With regular events the person's publicist and publisher sets the rules, not the store, but it is up to the store to enforce them. It's a difficult position to be in, to play the bad guy, because we're in the service business, and people/event-attenders try to push around and sometimes bully the staff into giving them what they want.
But with the political people events, two of the constant rules are: no posing for photographs, and bring absolutely nothing through the line/to the signing table. What does that mean? Well, the no posing for photographs is obvious. The 'nothing' rule is for the safety and protection of the political person. And there are always a host of other rules that exist to ensure their safety.
I can see how it is difficult, especially for those who are accustomed to carrying a bag or backpack, to not carry something in their hands or in a bag, but that's the way it is. People enter the front doors in droves with purses, messengers bags, magazine articles, gifts, cameras, other books, etc., and get indignant when told they must take all those items back to their cars. The rules are made available well ahead of time, so there is ample opportunity to make preparations on their part.

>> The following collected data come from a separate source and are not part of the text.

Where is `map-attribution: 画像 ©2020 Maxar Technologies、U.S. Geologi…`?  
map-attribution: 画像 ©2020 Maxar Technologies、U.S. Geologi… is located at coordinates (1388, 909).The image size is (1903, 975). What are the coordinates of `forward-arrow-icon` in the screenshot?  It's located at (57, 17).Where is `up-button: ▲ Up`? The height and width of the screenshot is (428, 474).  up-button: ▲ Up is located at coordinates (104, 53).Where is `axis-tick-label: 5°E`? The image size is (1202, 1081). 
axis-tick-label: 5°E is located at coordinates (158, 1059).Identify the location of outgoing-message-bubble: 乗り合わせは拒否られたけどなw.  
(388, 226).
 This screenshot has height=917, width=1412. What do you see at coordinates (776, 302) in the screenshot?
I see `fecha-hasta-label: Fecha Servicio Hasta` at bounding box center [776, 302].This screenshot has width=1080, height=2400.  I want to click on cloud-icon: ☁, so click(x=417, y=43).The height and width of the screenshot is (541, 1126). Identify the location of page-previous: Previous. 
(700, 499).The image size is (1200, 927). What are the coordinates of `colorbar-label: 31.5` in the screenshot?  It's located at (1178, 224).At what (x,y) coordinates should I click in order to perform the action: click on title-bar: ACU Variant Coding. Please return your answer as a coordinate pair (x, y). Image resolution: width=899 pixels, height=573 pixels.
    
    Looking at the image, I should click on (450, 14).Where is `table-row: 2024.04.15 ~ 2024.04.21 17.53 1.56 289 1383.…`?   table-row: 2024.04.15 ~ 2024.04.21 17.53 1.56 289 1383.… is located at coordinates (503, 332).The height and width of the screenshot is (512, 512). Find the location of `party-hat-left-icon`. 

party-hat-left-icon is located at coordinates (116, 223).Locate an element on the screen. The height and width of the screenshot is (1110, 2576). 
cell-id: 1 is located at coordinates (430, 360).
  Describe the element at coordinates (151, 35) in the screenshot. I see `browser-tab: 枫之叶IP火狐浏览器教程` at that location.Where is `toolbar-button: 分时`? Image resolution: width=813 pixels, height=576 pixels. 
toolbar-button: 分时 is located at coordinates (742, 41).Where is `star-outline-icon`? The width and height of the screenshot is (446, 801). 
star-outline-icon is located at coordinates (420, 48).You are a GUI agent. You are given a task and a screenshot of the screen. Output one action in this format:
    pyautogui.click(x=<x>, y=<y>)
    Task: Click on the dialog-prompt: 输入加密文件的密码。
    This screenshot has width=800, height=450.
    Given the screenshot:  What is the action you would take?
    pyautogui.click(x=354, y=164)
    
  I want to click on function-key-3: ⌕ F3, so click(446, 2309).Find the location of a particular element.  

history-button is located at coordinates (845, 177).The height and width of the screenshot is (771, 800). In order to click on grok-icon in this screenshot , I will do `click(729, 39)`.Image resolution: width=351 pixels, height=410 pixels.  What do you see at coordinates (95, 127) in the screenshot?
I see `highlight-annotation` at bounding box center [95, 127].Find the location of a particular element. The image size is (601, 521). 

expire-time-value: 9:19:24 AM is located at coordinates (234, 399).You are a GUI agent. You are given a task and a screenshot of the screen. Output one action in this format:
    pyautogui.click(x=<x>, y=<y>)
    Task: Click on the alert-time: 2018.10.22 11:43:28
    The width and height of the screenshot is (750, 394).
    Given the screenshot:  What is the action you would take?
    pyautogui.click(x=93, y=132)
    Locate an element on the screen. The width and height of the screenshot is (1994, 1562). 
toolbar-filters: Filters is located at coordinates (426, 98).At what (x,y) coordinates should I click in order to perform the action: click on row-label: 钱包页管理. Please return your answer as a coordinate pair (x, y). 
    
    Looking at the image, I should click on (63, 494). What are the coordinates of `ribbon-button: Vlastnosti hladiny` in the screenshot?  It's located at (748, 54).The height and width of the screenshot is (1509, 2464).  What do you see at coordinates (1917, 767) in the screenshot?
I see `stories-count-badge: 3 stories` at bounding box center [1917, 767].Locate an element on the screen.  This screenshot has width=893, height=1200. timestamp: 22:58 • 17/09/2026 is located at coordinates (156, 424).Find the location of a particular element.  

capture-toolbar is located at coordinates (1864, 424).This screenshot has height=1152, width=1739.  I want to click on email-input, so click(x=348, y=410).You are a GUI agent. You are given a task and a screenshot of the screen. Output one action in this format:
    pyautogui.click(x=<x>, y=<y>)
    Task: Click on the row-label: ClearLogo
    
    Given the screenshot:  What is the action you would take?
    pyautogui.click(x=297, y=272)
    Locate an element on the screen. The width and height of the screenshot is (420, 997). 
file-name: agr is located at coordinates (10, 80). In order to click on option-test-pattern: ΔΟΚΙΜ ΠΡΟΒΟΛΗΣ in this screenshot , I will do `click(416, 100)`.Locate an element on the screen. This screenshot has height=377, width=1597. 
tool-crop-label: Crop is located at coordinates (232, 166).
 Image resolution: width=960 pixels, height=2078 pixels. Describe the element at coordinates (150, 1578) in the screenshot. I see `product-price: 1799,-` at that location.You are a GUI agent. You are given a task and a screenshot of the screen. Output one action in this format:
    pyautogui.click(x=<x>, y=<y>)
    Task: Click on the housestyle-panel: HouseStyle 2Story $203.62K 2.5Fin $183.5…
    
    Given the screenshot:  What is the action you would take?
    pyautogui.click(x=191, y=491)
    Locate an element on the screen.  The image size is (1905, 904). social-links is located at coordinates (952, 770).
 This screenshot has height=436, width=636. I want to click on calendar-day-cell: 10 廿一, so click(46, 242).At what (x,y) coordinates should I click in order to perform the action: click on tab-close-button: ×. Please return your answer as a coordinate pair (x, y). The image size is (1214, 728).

Again, I understand the frustration, but these are times when the rules absolutely cannot and will not be compromised. How refreshing that is. In a world of gray, there is finally some black and white. And when people start to argue or make demands, and believe me they do, I get to tell them, "I'm sorry. You cannot bring that into the line with you. The Secret Service will have you removed if you do."
All that being said, most folks are perfectly compliant and willing to work with us to make the event successful for everyone, but it is those 50-ish people who argue, try to manipulate, bully, posture, try to drag an employee into a political conversation, or try to make a scene to get attention, that makes it such a fun thing to both participate in and observe.
I've been yelled at by the best and the worst of them and lived to laugh about it. And I simply have to laugh about grown adults acting like petulant children. Ha!